In May 2017, a Tri-Partite Council (TPC) comprising elected herder representatives, OT and the local Soum government signed historic agreements with over 60 wide-ranging commitments all meant to restore the livelihoods of herders harmed by the mine and to ensure the sustainability of essential pasture and water resources in the area. At that point, the TPC’s work pivoted from years of challenging negotiations to the equally hard work of properly implementing the agreements.

As advisors to the herders, Accountability Counsel has continued to monitor implementation of the agreements to ensure that this historic win translates into real benefits for herders.

A major early achievement came when the mine distributed compensation packages to herder families worth over $1.2 million USD. During in-person consultations in June 2019, many herders who had recently received compensation packages told us that this support helped them improve their financial situation.

“Without water, none of the other initiatives are viable.” – Affected herder

However, despite such noteworthy achievements, many herders shared concerns about maintaining their livelihood into the future given persistent perceptions that pasture and water access are worsening. As one herder put it, “without water, none of the other initiatives are viable.” Another herder told us he used to live near a shallow well that completely dried up once OT built its mine. This forced him to migrate to another well being used by several other herders which does not provide for all their water needs. Several other herders mentioned pastures being squeezed by roads constructed for the mine and animals being killed by increased vehicle traffic.

Some of the most important provisions of the agreements aim to address these existential livelihood threats, with commitments involving sustaining access to water and pasture and connecting herders to outside markets. Many of these projects have been mired with challenges, even before the pandemic stalled the process, and require dedicated and focused attention to ensure they succeed in a timely fashion.
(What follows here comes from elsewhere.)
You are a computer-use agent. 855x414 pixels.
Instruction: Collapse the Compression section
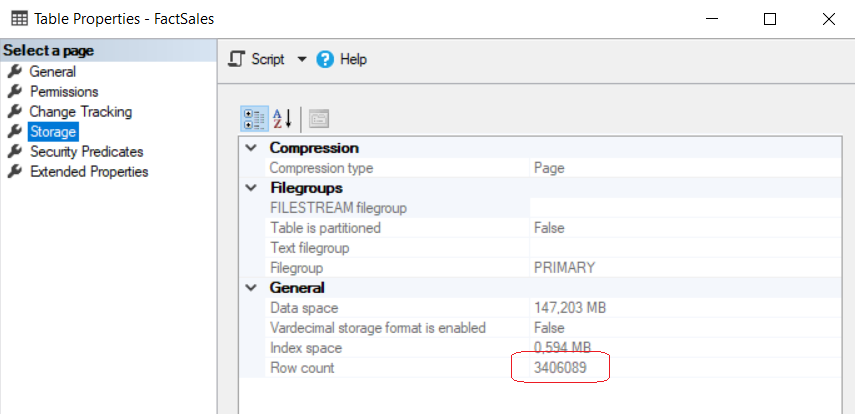[251, 148]
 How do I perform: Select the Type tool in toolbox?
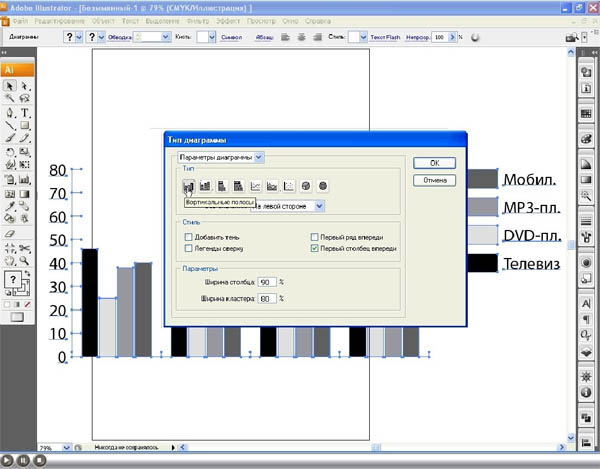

Herder representative Namsrai at Oyu Tolgoi’s artificial spring

If herding is to be sustained, pasture and water commitments need greater prioritization. This prioritization seems especially lacking with water commitments. The TPC wrapped well-building into a larger project unrelated to Agreement implementation that had other competing priorities. As a result, only 12 wells have been built and 14 exploration boreholes were handed over for herder use instead of the 75+ wells recommended to be built by an independent study.

Progress on pasture commitments has been mixed. OT has made progress on rehabilitating some pastures that were temporarily impacted by mining operations, but there has been almost no progress made on opening new pastures. Plus, an early effort to address crowding issues failed when herders largely rejected a proposed pasture management plan.

Finally, the effectiveness of the agreements requires trust between the parties and with the broader herder community. Transparency and accountability around implementation and the mine’s ongoing operations are key cornerstones for building trust with the herding community, but these principles have yet to be prioritized. While OT has completed its obligation to improve its grievance mechanism on paper, we heard from several herders that they do not know when and how complaints should be brought to OT versus to the broader TPC. We also heard from herders that they did not have a lot of information about the TPC’s work and at least a couple expressed suspicion that the TPC was not acting to benefit the most vulnerable herders. An independent monitoring body would help with these issues, and the TPC agreed over a year ago to hire one, but it has yet to do so.

The TPC has made real progress and has several accomplishments to be proud of, but the hardest work is still to come. While we recognize the road to successful implementation of the agreements is not an easy one, the TPC must continue to rise to the challenge in close partnership with herders if traditional herding is to be sustained.